MILAN/FLORENCE – Over the past year, the United States and China have consolidated their positions as the world’s leading superpowers, largely at the expense of everyone else. In both countries, growth has remained strong despite the disruptions and volatility caused by the breakdown of the rules-based international order, which US President Donald Trump and his Chinese counterpart Xi Jinping have actively fueled.
Yet these headline figures conceal deeper weaknesses. In the US, strong growth masks a K-shaped recovery that has given rise to a politically toxic affordability crisis. Trump’s tariffs, in particular, have kept inflation above the Federal Reserve’s target while failing to deliver any meaningful reduction in the current-account deficit.
In China, by contrast, robust growth has been driven primarily by surging exports, with the country’s trade surplus surpassing $1 trillion for the first time in 2025. But the success of Xi’s “new quality productive forces” agenda has been offset by falling home prices, high youth unemployment, and sluggish wage growth, all of which have dampened consumption. As a result, the long-promised rebalancing of China’s growth model has once again been postponed.
While their motivations and policy tools differ, both the US and China are engaged in a race for technological supremacy driven by massive investment.
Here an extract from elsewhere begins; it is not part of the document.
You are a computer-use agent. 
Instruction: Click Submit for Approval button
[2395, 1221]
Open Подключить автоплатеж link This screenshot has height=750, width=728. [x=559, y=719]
For the US, technological leadership is key to maintaining economic and financial dominance; for China, it locks in foreign dependence on Chinese production and supply chains.
But each is constrained by macroeconomic trilemmas. Beyond technological dominance, the US is also seeking to reduce its current-account deficit and maintain low and stable inflation. The latter two objectives are incompatible with the current investment race. Sustaining leadership in frontier industries requires continuous deregulation and inflows of foreign capital, which imply continuous external deficits. Reducing the trade deficit would require higher domestic savings and a weaker dollar, putting pressure on the Fed to cut interest rates aggressively. The inevitable result would be higher inflation.
To be sure, a combination of higher tariffs, meddling with the Fed, a weaker dollar, and pressure on foreign governments to dismantle regulatory and non-regulatory barriers to US exports could help reduce the external deficit while supporting investment. But this policy package would entrench high inflation and exacerbate the affordability crisis.
If the US wants to achieve technological dominance and low inflation, tariffs would have to be rolled back, and monetary policy would need to be tightened. The resulting capital inflows would drive up the dollar, widening the current-account deficit.
China faces a different, but equally stark, trilemma. Alongside technological dominance, its other objectives are maintaining macro-financial stability and sustaining wage and consumption growth. To pursue its “new quality productive forces” agenda while remaining the world’s leading manufacturing hub, it must subsidize investment in emerging sectors without abandoning traditional industries. But this strategy will lead to overinvestment, excess capacity, falling profitability, and deflationary pressures, as well as large trade surpluses. And with the real-estate sector still in crisis, the risk of spillovers into the financial system is uncomfortably high. Therefore, preserving macro-financial stability requires heavy regulatory and fiscal intervention.
But the pursuit of high investment and financial stability will necessarily come at the expense of economic rebalancing. Consumption growth remains weak, deflation risks are becoming entrenched, and efforts to offload overcapacity through exports are bound to fuel trade protectionism abroad.
An alternative path, outlined in the conclusions of October’s Fourth Plenum of the Communist Party of China, would combine large investments in new productive forces with a decisive push to boost domestic consumption. This could be achieved through more expansionary fiscal and monetary policies and strengthening the social safety net. Such an approach would help alleviate deflationary pressures, but would also increase China’s already high debt levels, thereby raising the risk of a future financial crisis.
Sooner or later, the US and China will have to confront the growing tension between their pursuit of technological dominance and their domestic macroeconomic goals. Seeking absolute rather than comparative advantage could lead to the misallocation of domestic resources and contribute to a global investment glut, especially as the European Union and India are pursuing similar strategies, albeit more cautiously.
That tension is unlikely to remain contained. A collapse of the AI bubble and the inability to bring either inflation or the current-account deficit under control in the US, along with the materialization of macro-financial risks in China, would have major repercussions on the international economy.
A different global equilibrium is economically feasible but would be politically difficult to sustain. As the chart below shows, reconciling their conflicting objectives would require the US and China to slow an investment race that increasingly resembles an arms race.
Such a shift would also require the two superpowers to abandon their predatory tactics and revive some form of multilateral cooperation. That change is unlikely to be voluntary, but the mounting economic costs and internal strains generated by excess investment may – hopefully – deliver it.